# Is it good idea to use ZRAM on a old laptop?

## Goshanecr

Good day friends!

I have a laptop with Intel Pentium-M 1.6Ghz processor and 256MB RAM. I want to ask you, since I read that using ZRAM allow virtually extend availaible high-speed memory to system. And I want to consult with yours, is it will be useful for my hardware? If yes, how much RAM I need to use as ZRAM swap?

My typical environments are: LXDE+Epiphany+Audacious+Pidgin.

----------

## eccerr0r

Zram is a compressed ramdisk.

Really only you can tell.  How much swap do you use?

One problem is though regular disk swap, swaps to disk which is disjoint from the shared resource.  Zram will use even more RAM.  The hope is that swapped pages are highly compressible, if it is then it would be a benefit (minus CPU cycles, especially on a single core CPU like the Pentium-M.  On a properly working DMA system your system can continue to compute other stuff when waiting for disk if you're multitasking, but now has to be used for compression for zdisk.)

I don't think it should be too hard to just try it!  Let us know.  I might try it on some of my ram limited machines, perhaps my 64MB SC520 SBC could benefit... then again it has even less CPU to work with...

----------

## szatox

 *Quote:*   

>  256MB RAM. 

  well, first thing is you definitelly want to get rid of CPU hungry programs.

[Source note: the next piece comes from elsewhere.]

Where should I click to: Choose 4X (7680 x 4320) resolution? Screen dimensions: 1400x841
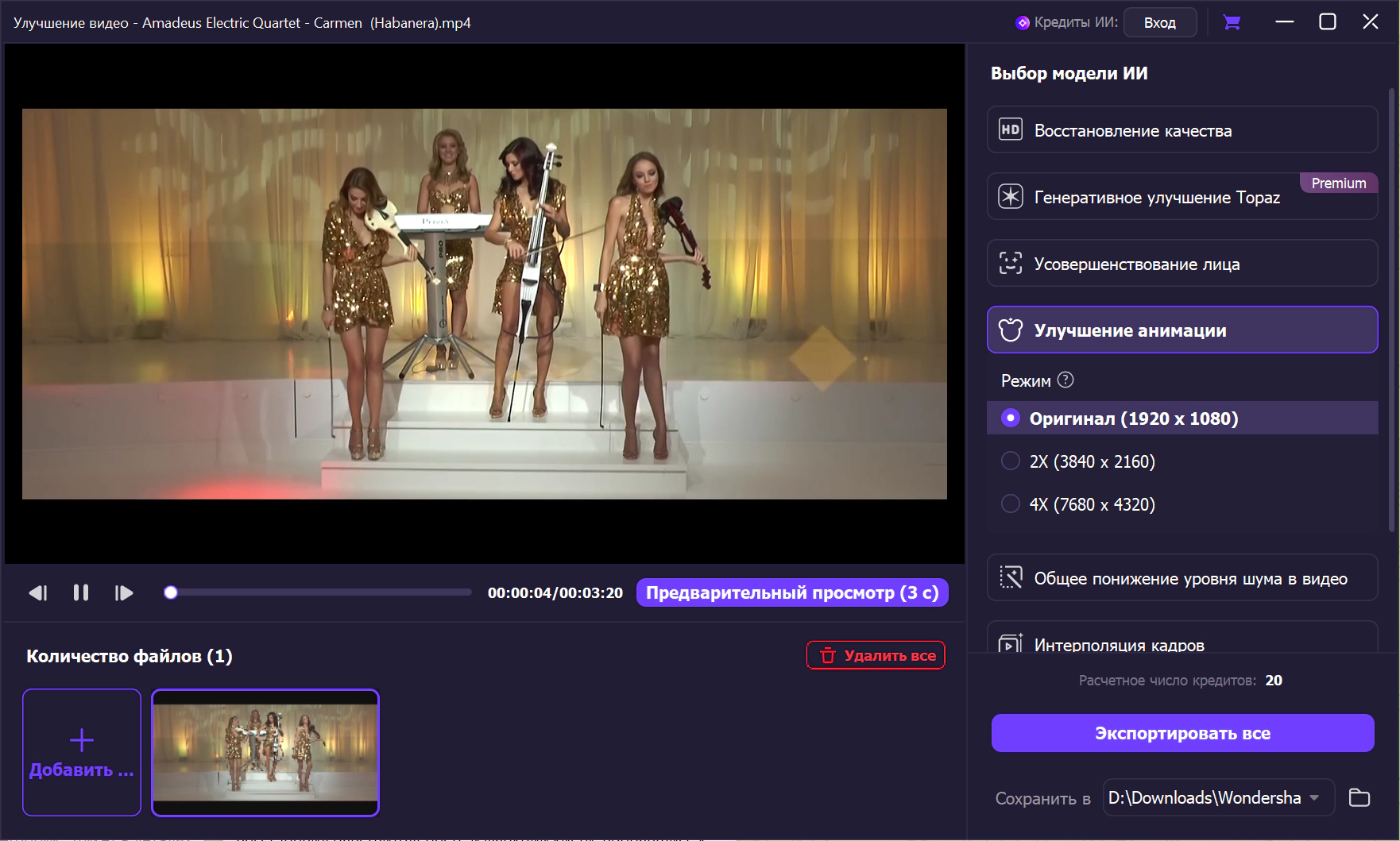pyautogui.click(x=1011, y=504)
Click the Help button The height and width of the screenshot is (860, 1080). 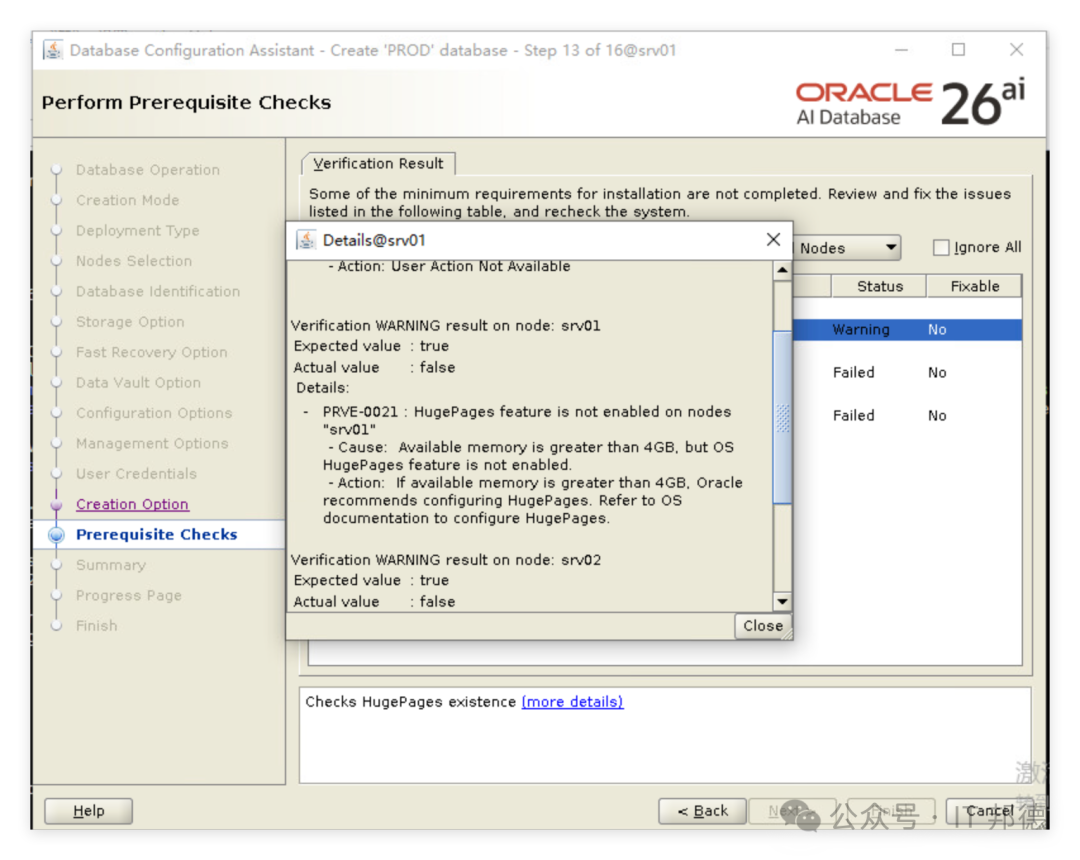coord(89,811)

Second, ramdisk only takes as much data as it contains rather than what it is allowed to take. Why not give it like 90% and set swappines to, say, 10-20 instead of default 50? It's a guess rather than a silver bullet, but lower swappines will keep more data in uncompressed RAM, while non-zero value should still push it out to ZRAM before you atualy run out of space.

As you consume more and more RAM, more and more of it will go to ZRAM growing your SWAP (and reducing available RAM pushing more data out to ZRAM) in turn degrading performance, possibly slowing you to crawl. Give it a try and look at behaviour  :Smile: 

On the bright side, under "typical" desktop workload CPU is doing nothing most of te time and decompression is signifficantly faster than compression, so if you use some data that doesn't change frequently it can stay in swap for a long time with little impact on performance.

----------

## eccerr0r

But you do have to watch out, running emerge --update world could benefit more from real RAM than zram swap...

Maybe try to first find out how much you typically go into swap, add a little fudge factor, divide that by three, and use that number as a starting point for your zram swap.  And keep some regular swap in case it overflows...

----------

## Goshanecr

Finally I can tell that zRam on a laptop with Pentium-m 1.6Ghz + 256MB Ram is a very, fantastic solution!

All tasks which I have on it (php, lighttpd, mysql, browser, updating @world) are much responsive. Because just one browser often eats all ram and swapping freezes system, but now such effect is gone.

----------

## mv

 *Goshanecr wrote:*   

> Finally I can tell that zRam on a laptop with Pentium-m 1.6Ghz + 256MB Ram is a very, fantastic solution!

 

Mind to share your configuration? (E.g. how much ram have you reserved, which compression algorithm have you chosen)?

----------